> **YOUR OBJECTIVE**
Omitting all pictures, copy word for word the lines from the line containing "You are a computer-use" through the final line of the entries.

Screenshot grounding data
********************

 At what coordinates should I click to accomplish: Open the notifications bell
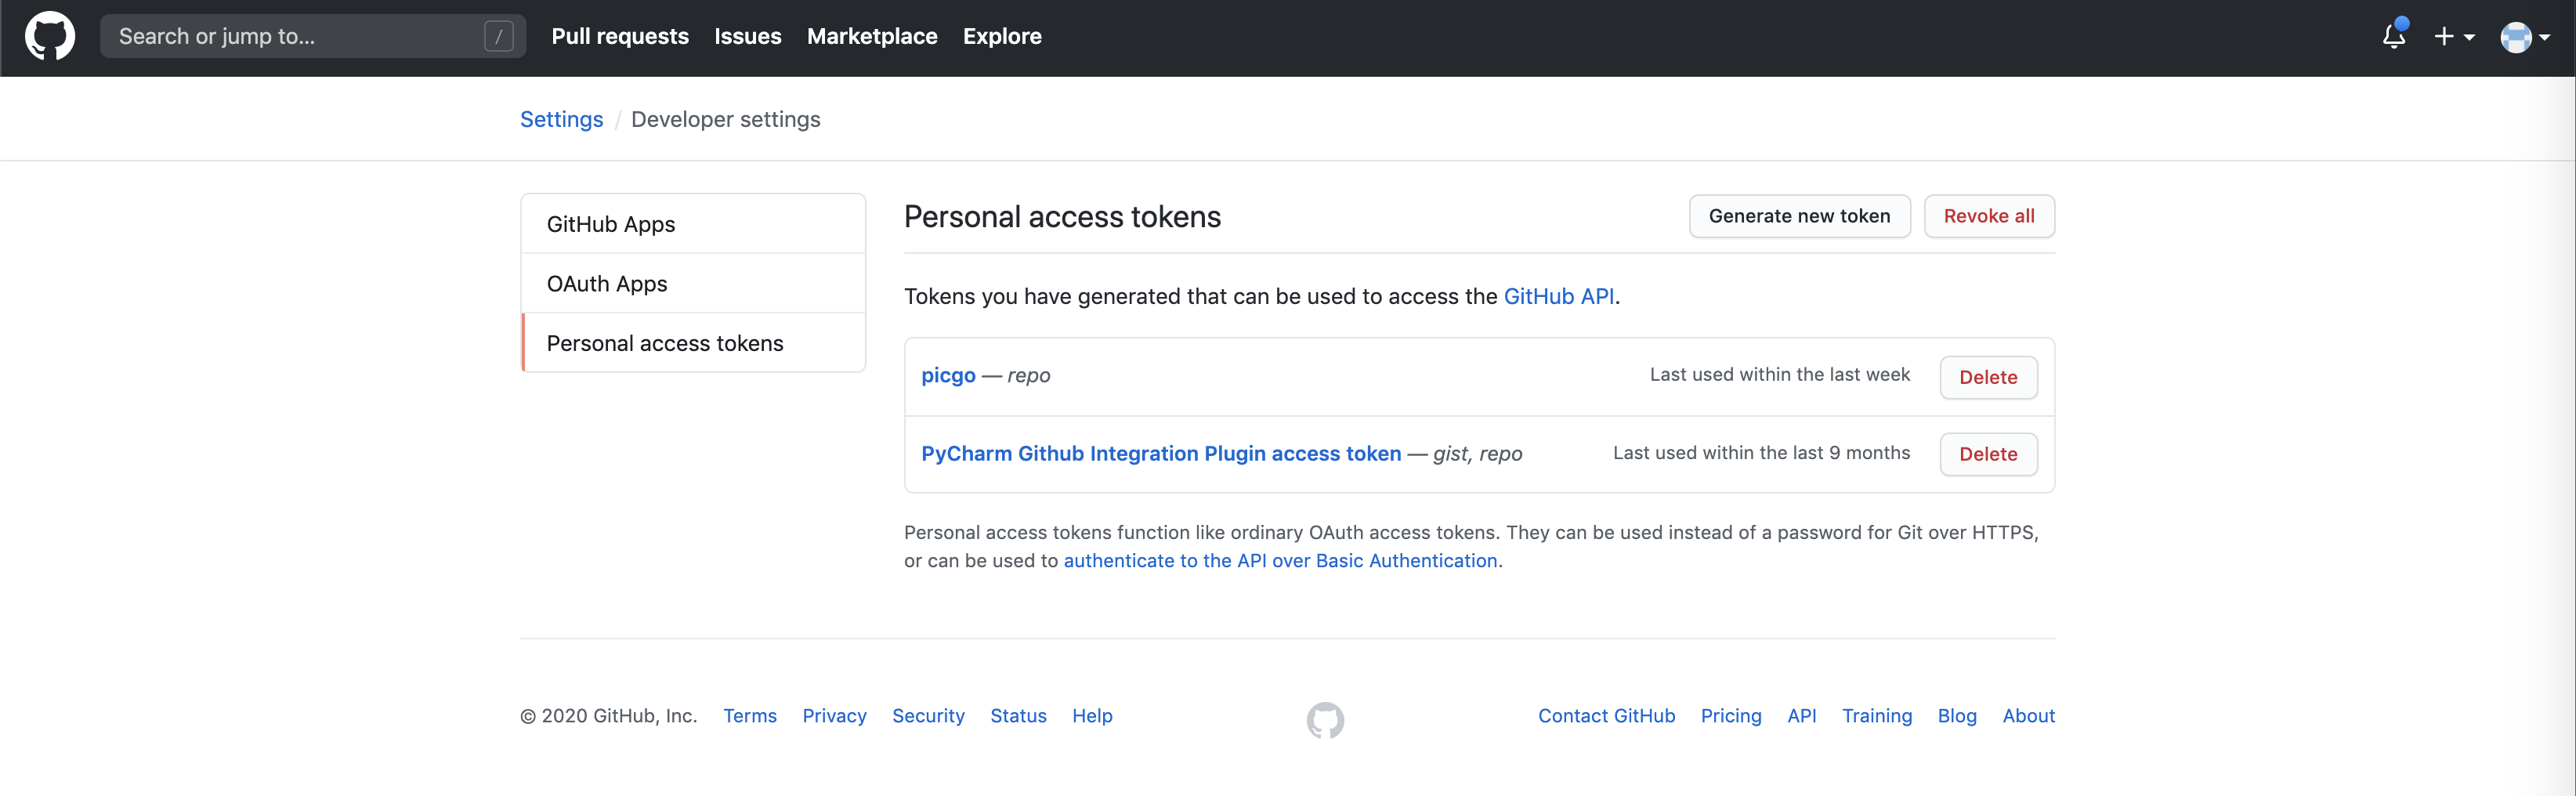pyautogui.click(x=2393, y=37)
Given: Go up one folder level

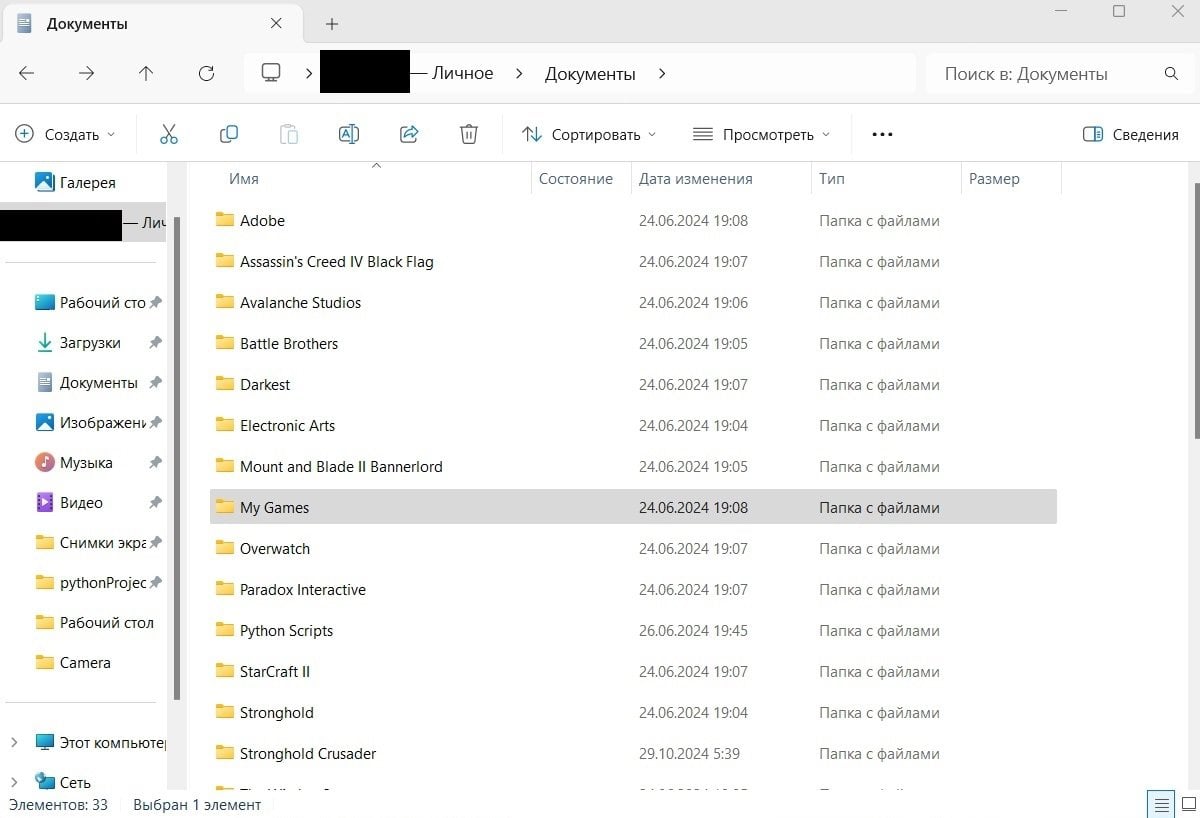Looking at the screenshot, I should click(x=146, y=73).
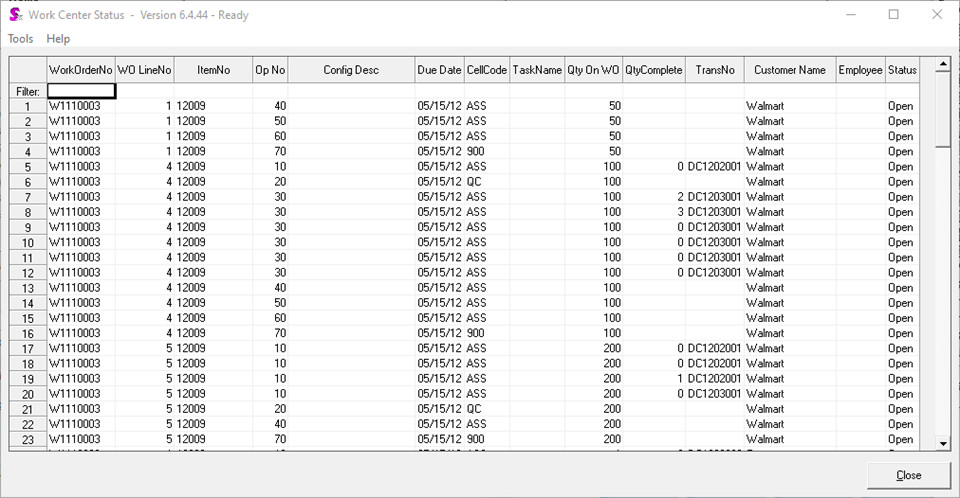This screenshot has width=960, height=498.
Task: Click the Due Date column header
Action: pos(439,70)
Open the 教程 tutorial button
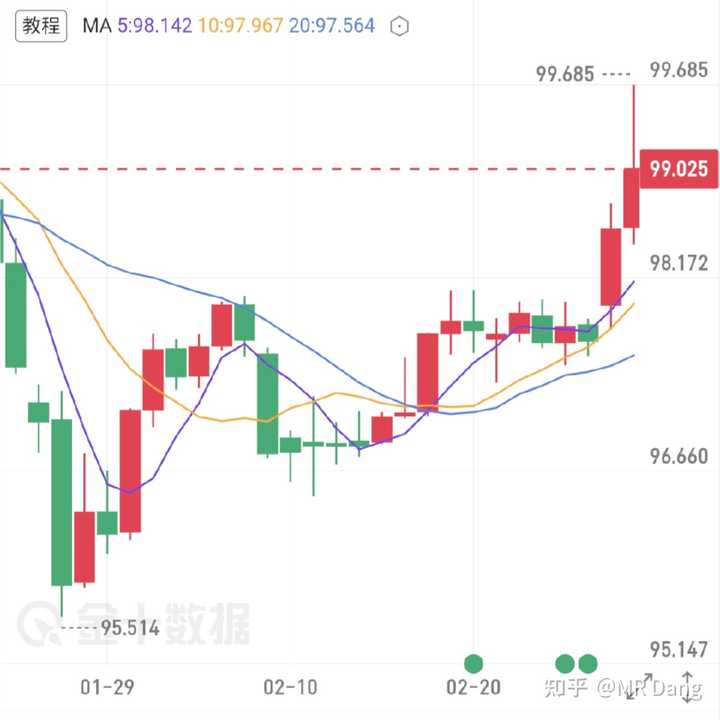The height and width of the screenshot is (720, 720). (42, 26)
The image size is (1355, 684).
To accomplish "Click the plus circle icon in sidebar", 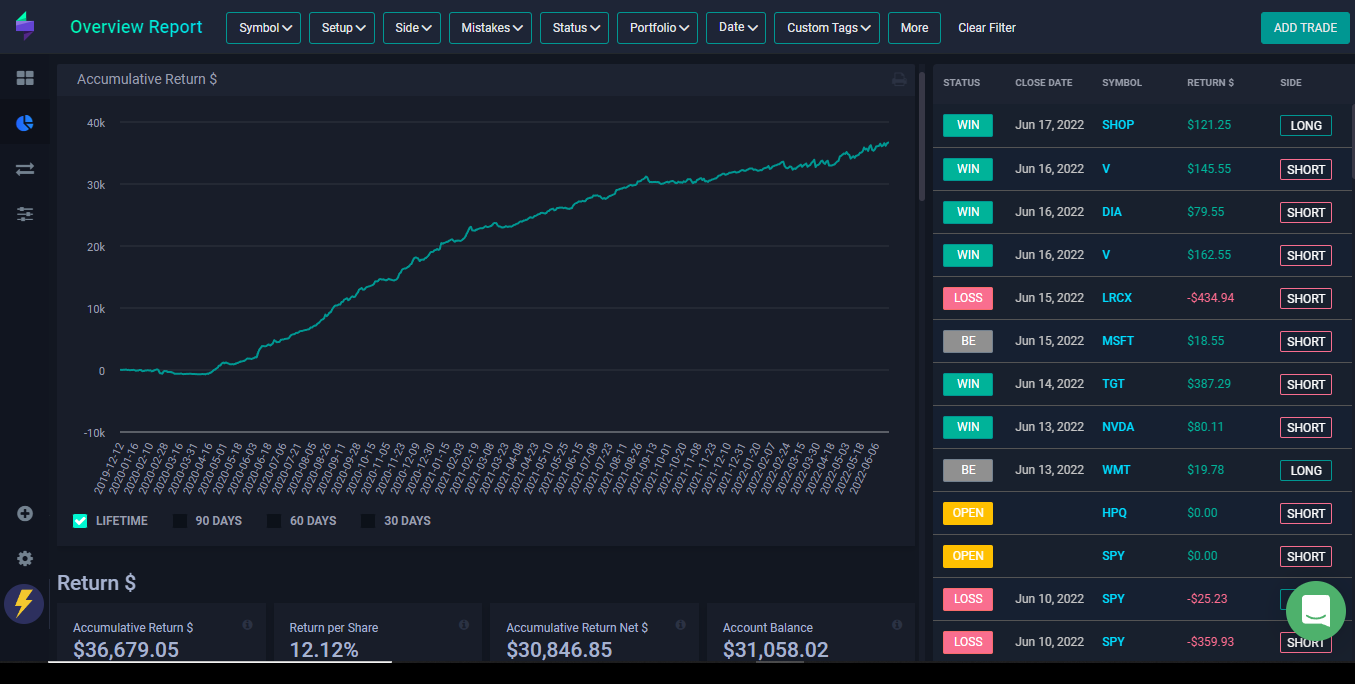I will [x=25, y=513].
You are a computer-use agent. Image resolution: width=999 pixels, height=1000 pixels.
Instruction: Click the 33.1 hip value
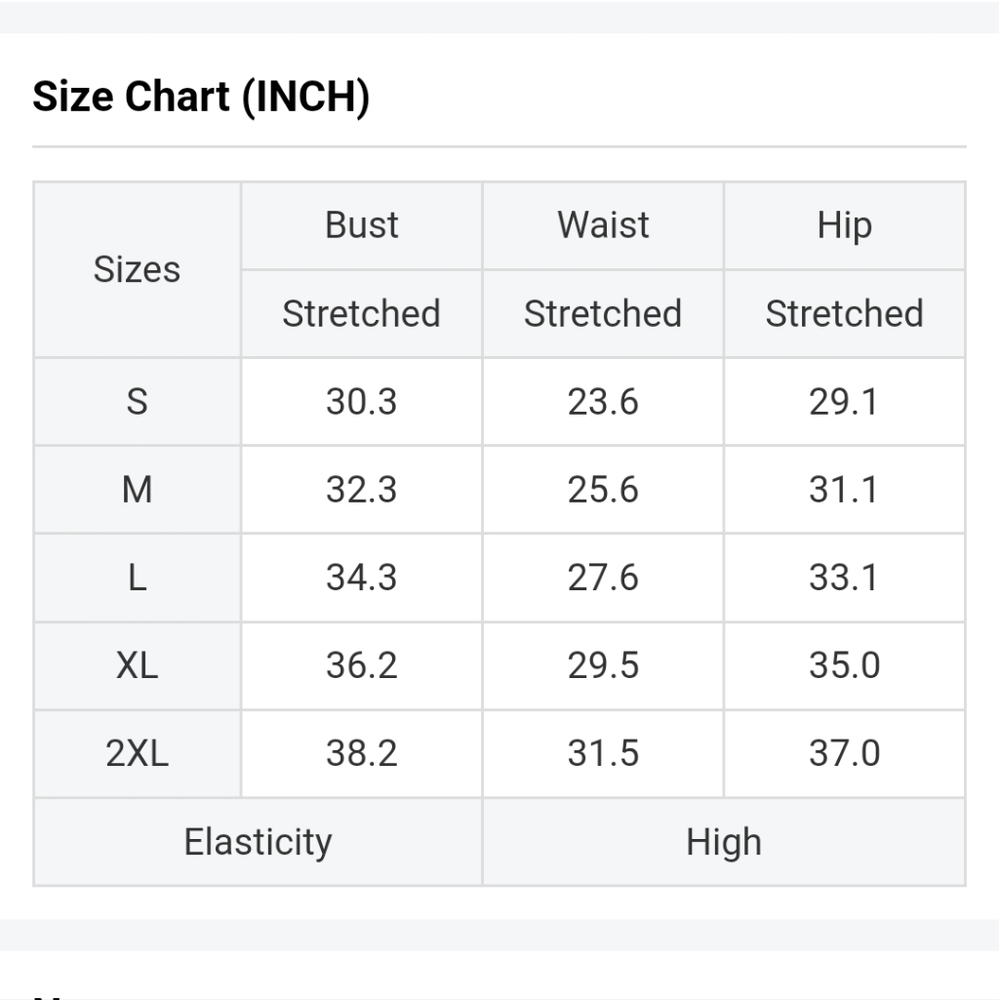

********************

> **YOUR SOLUTION**
You are a computer-use agent. Image resolution: width=999 pixels, height=1000 pixels.
Instruction: Click the 33.1 hip value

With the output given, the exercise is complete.